[Start Supplied passage]

See the comment above.
|@@ -544,8 +555,8 @@ rb_str_buf_cat(str, ptr, len)
| RESIZE_CAPA(str, capa);
| }
| memcpy(RSTRING(str)->ptr + RSTRING(str)->len, ptr, len);
|- RSTRING(str)->len = total;
| RSTRING(str)->ptr[total] = '\0'; /* sentinel */
|+ RSTRING(str)->len = total;
|
| return str;
| }
|
|Ahh, indent again, sorry.
OK.
|@@ -564,23 +575,24 @@ rb_str_cat(str, ptr, len)
| const char *ptr;
| long len;
| {
|+ if (len < 0) {
|+ rb_raise(rb_eArgError, "negative string size (or size too big)");
|+ }
| rb_str_modify(str);
|- if (len > 0) {
|- if (!FL_TEST(str, ELTS_SHARED) && !FL_TEST(str, STR_ASSOC)) {
|- return rb_str_buf_cat(str, ptr, len);
|- }
|- RESIZE_CAPA(str, RSTRING(str)->len + len);
|+
|+ if (FL_TEST(str, STR_ASSOC)) {
|+ REALLOC_N(RSTRING(str)->ptr, char, RSTRING(str)->len+len+1);
| if (ptr) {
| memcpy(RSTRING(str)->ptr + RSTRING(str)->len, ptr, len);
|+ RSTRING(str)->ptr[RSTRING(str)->len + len] = '\0'; /* sentinel */
| }
| else {
|- MEMZERO(RSTRING(str)->ptr + RSTRING(str)->len, char, len);
|+ MEMZERO(RSTRING(str)->ptr + RSTRING(str)->len, char, len+1);
| }
| RSTRING(str)->len += len;
|- RSTRING(str)->ptr[RSTRING(str)->len] = '\0'; /* sentinel */
|+ return str;
| }
|-
|- return str;
|+ return rb_str_buf_cat(str, ptr, len);
| }
|
| VALUE
|
|Cleaned a bit.
|Fix: Don't use RESIZE_CAPA when STR_ASSOC is set.
|
|PS: I forgot to handle len == 0, will do.
We just need to discard.
|@@ -597,12 +609,14 @@ rb_str_buf_append(str, str2)

[End Supplied passage]
[Start Available data]

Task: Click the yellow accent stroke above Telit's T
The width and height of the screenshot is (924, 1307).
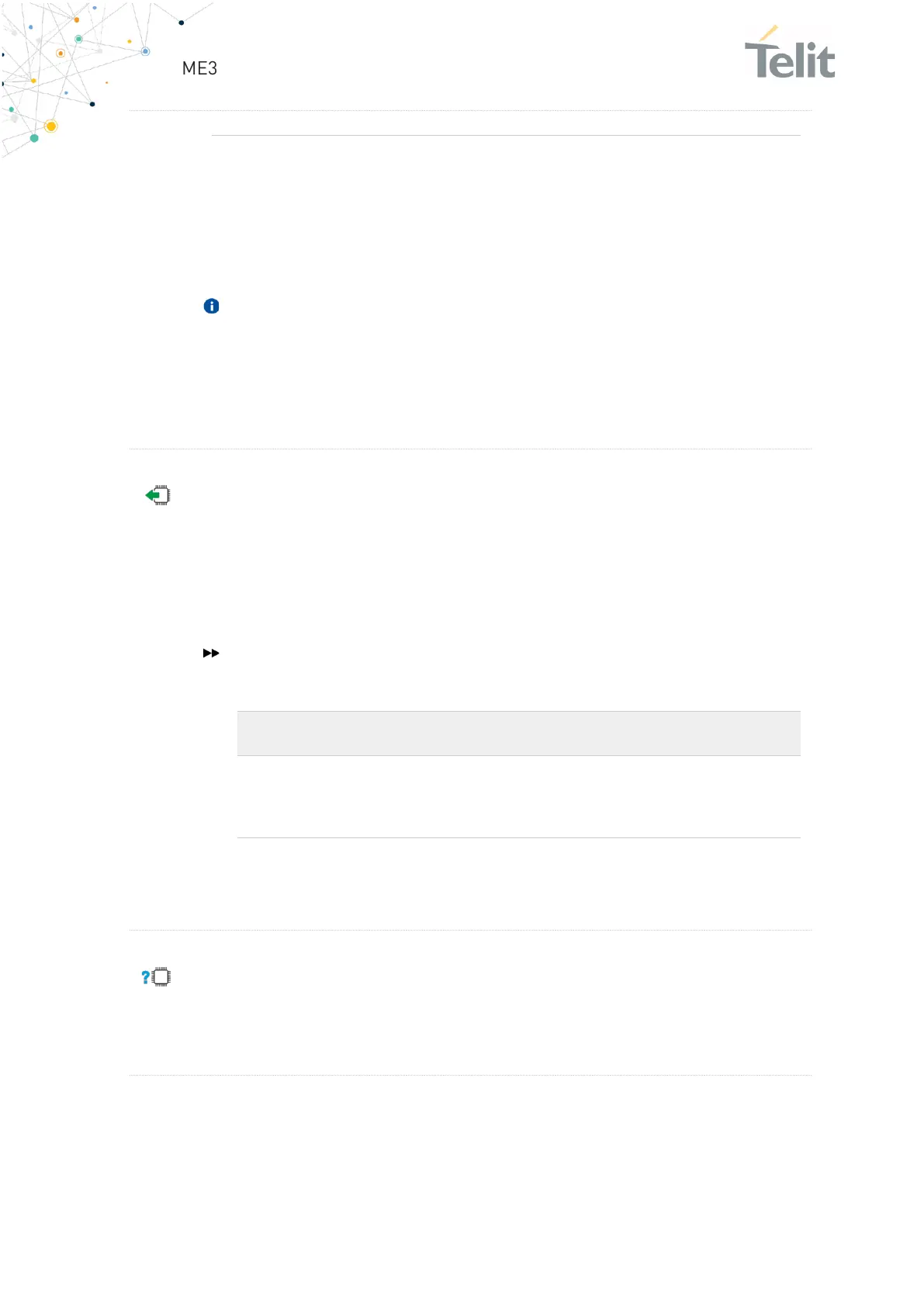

[End Available data]

Please write out, word for word, the stretch of the Ruby string patch review from "See the comment" through "indent again, sorry.".

See the comment above.
|@@ -544,8 +555,8 @@ rb_str_buf_cat(str, ptr, len)
| RESIZE_CAPA(str, capa);
| }
| memcpy(RSTRING(str)->ptr + RSTRING(str)->len, ptr, len);
|- RSTRING(str)->len = total;
| RSTRING(str)->ptr[total] = '\0'; /* sentinel */
|+ RSTRING(str)->len = total;
|
| return str;
| }
|
|Ahh, indent again, sorry.